- [Exercise input]:
____________
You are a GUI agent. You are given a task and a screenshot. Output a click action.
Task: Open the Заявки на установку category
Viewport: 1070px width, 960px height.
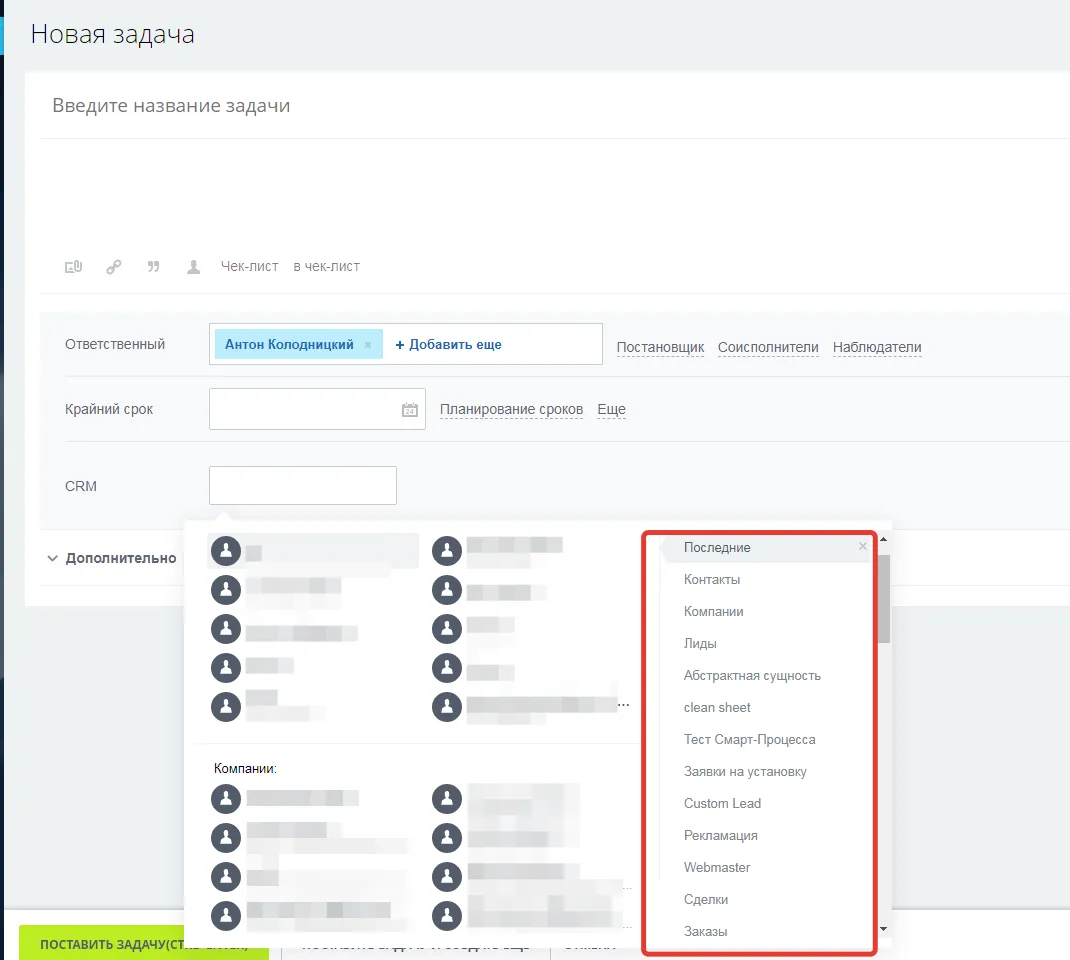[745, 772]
____________
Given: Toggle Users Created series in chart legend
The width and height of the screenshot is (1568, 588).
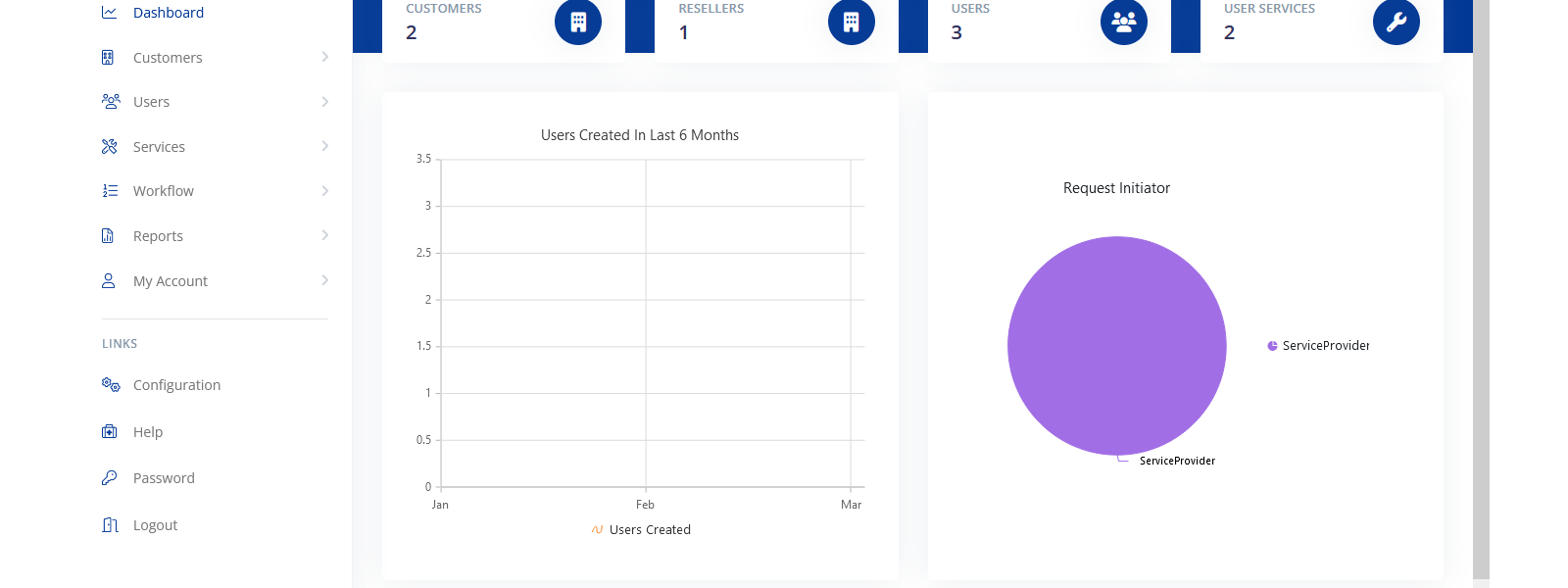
____________
- [Task instructions]:
Return the number of lines containing the word "screenshot" in these records, with no additional output.

- [Written solution]:
2